Suasana damai begitu lekat. Surga begitu dekat. Damai, aman, tentram. Tidak ada permusuhan di antara umat keturunan Ibrahim, Bapak Umat Beriman (Trias Kuncahyono, 2015: 382). Betapa elok dipandang dua kota suci sebagai simbol persatuan dan kesatuan sesama umat manusia, meski Kota Jerusalem berada pada pusaran konflik Timur-Tengah yang tak kunjung usai.

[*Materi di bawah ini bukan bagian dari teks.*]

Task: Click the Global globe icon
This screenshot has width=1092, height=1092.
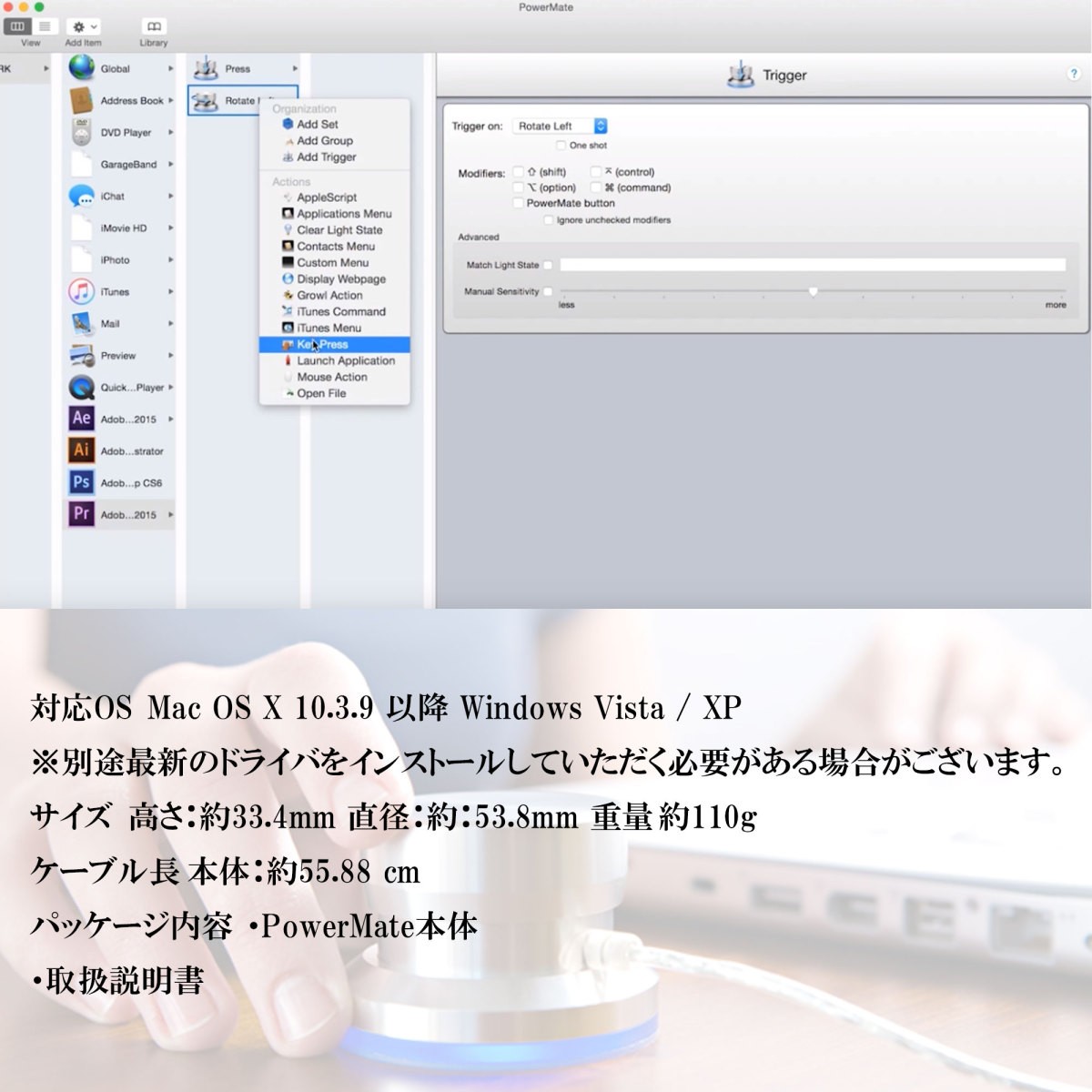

Perbedaan tidak menjadi penghalang bagi manusia berakal. Agama Islam sendiri menolerir adanya perbedaan; perbedaan pendapat, perbedaan tafsir, perbedaan kepentingan, dan perbedaan persepsi. Tidak hanya itu, Agama Islam sendiri mempersilahkan adanya persaingan, bahkan dianjurkan. Fastabiqul khairat, bersaing demi meraih kebajikan. Di wilayah akal pemikiran sendiri, berbagai perbedaan di atas telah melahirkan khazanah Islam melalui tumbuhnya bermacam-macam mazhab dalam Islam.

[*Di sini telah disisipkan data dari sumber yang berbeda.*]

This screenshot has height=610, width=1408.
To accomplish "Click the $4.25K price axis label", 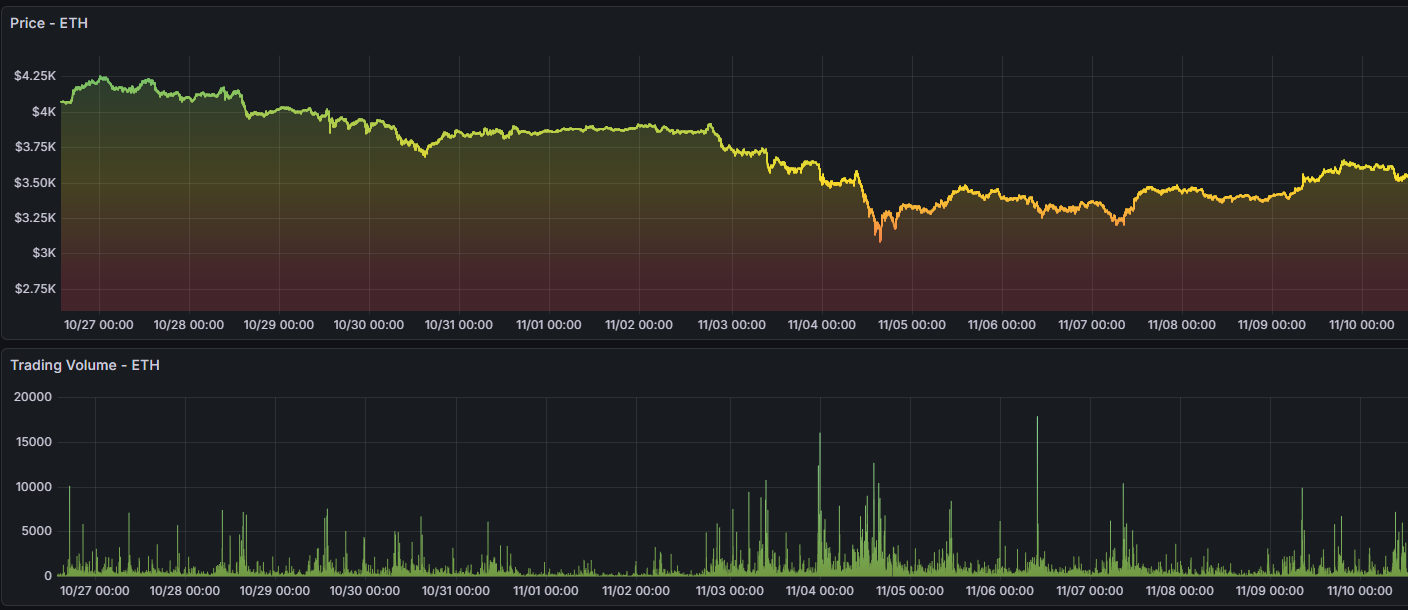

Dalam Islam, perbedaan ideologi keyakinan atau kita sebut akidah, sudah ada batasannya, yakni la ikraha fiddin, yang berarti tidak boleh ada paksaan dalam beragama. Lakum dinukum waliyadin (bagimu agamamu, bagiku agamaku) cukup pupuler diajarkan setiap Muslim untuk diimplementasikan dalam bentuk saling menghormati pada setiap pergaulan sosio-kultural.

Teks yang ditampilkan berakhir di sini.